Real prosperity did not return until the end of World War II. But with the silencing of the guns and the conversion of wartime technology to peaceful uses, there began a generation of rising affluence throughout much of the world, of rapid growth in output and incomes that continued through the '50s and '60s. One of the early milestones of that era was the Marshall Plan of 1947, an act of imaginative statesmanship that started the rebuilding of the war-shattered economy of Western Europe into the mighty industrial engine of today. It also constituted formal recognition—fulfilling the promise of the monetary conference at Bretton Woods in 1944—that the U.S. and other economies share an interdependence, which has grown with almost every succeeding year.

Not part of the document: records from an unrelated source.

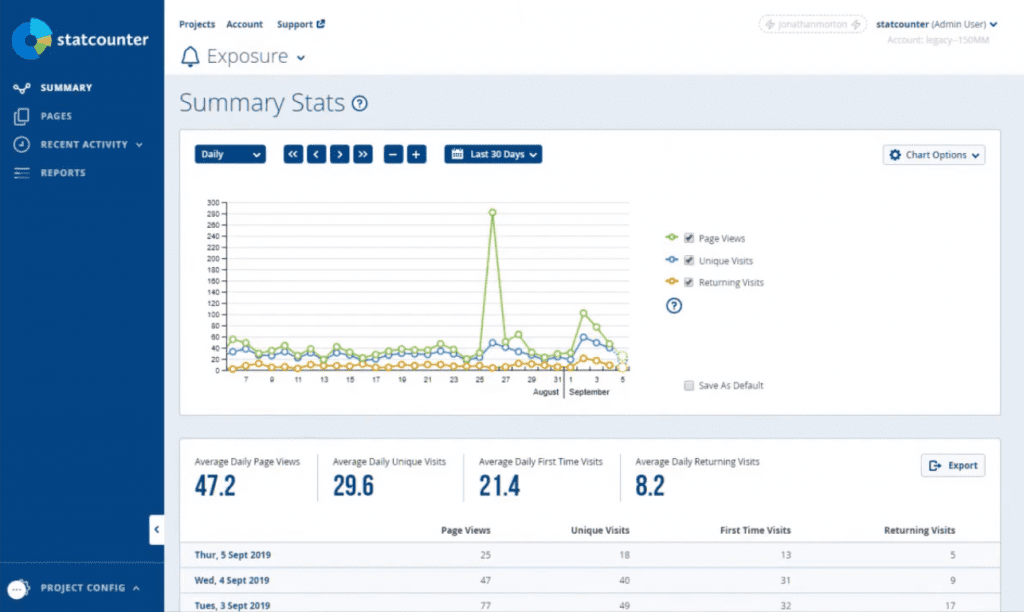
Task: Click the Export button
Action: (x=952, y=465)
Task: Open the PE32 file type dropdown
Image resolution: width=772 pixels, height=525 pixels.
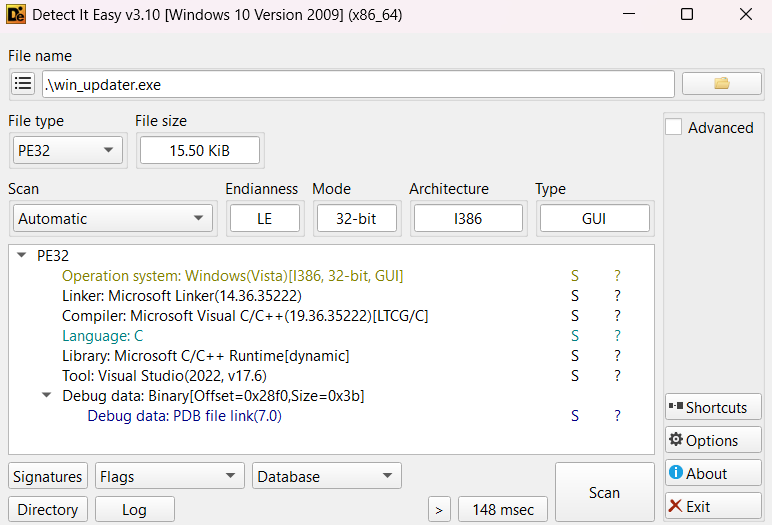Action: pos(66,151)
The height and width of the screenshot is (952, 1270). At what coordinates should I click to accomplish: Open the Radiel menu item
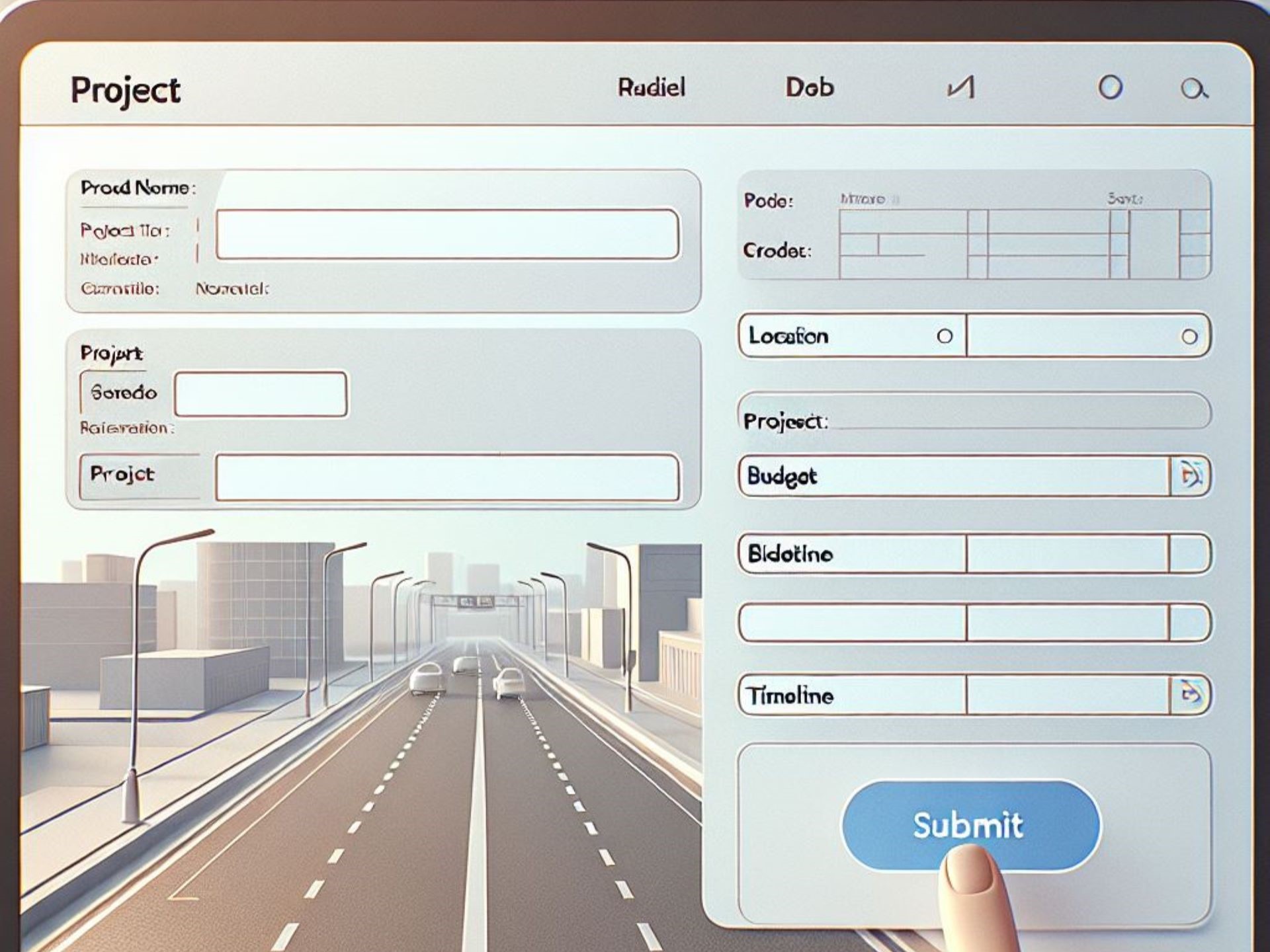652,87
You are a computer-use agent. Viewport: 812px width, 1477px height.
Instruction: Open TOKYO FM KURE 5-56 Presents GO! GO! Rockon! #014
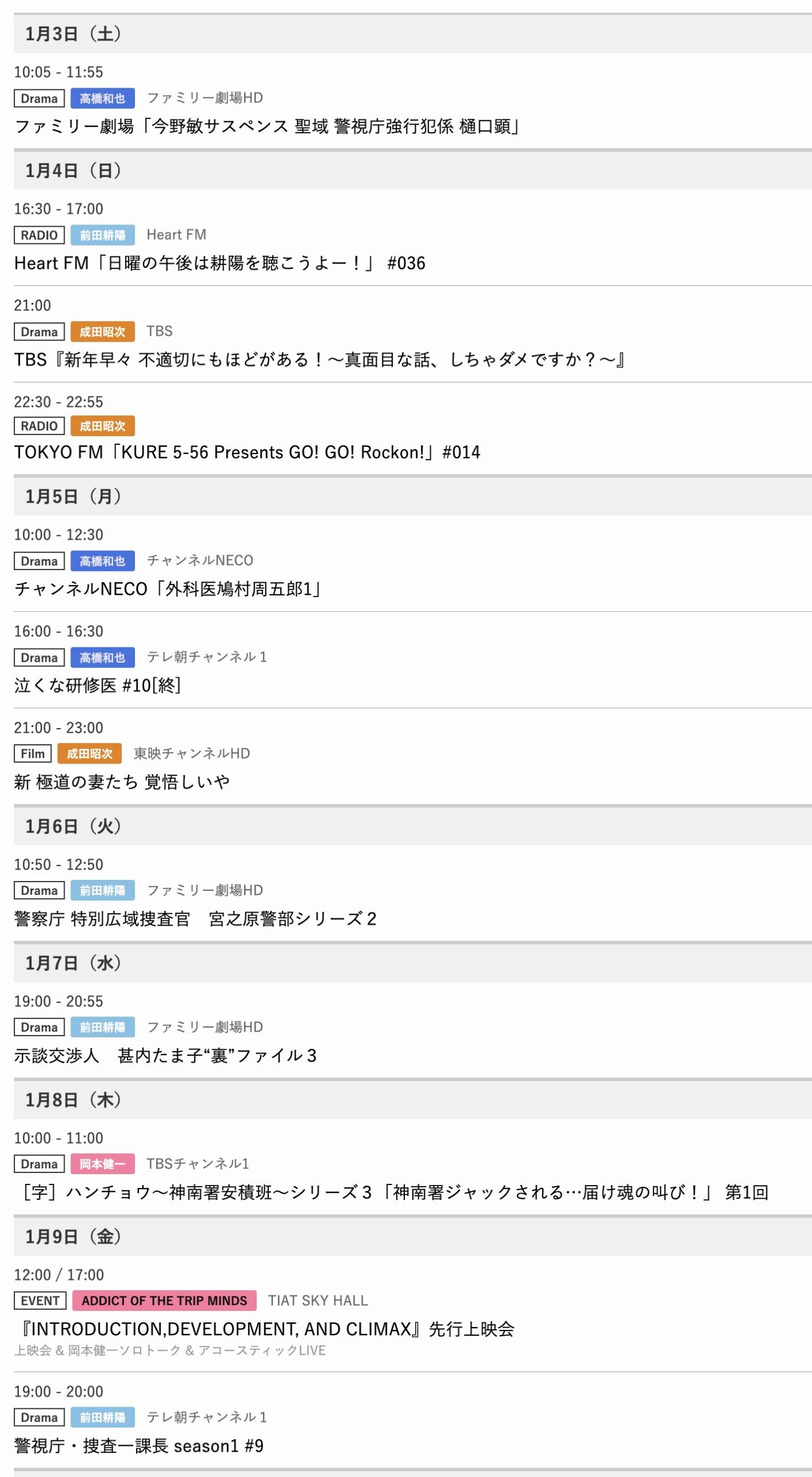(x=247, y=452)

Alas, the new economic Golden Age that seemed within reach in the Soaring Sixties failed to materialize. More than any other event, the Arab oil embargo and stunning price boosts of late 1973 signaled to the world that the long party was over. Those hammer blows did more than awaken the , West from its unconscious assumption that cheap energy and other natural resources would always be amply available; the price increases acted as a kind of gigantic consumer tax that gave a mighty push to the overlapping forces of inflation and unemployment that have plagued the industrial nations ever since. It is too early to know precisely what story will one day symbolize the transition from that period to whatever comes next. It is safe to predict, though, that the story will rate front-page headlines in newspapers and cover billing in magazines.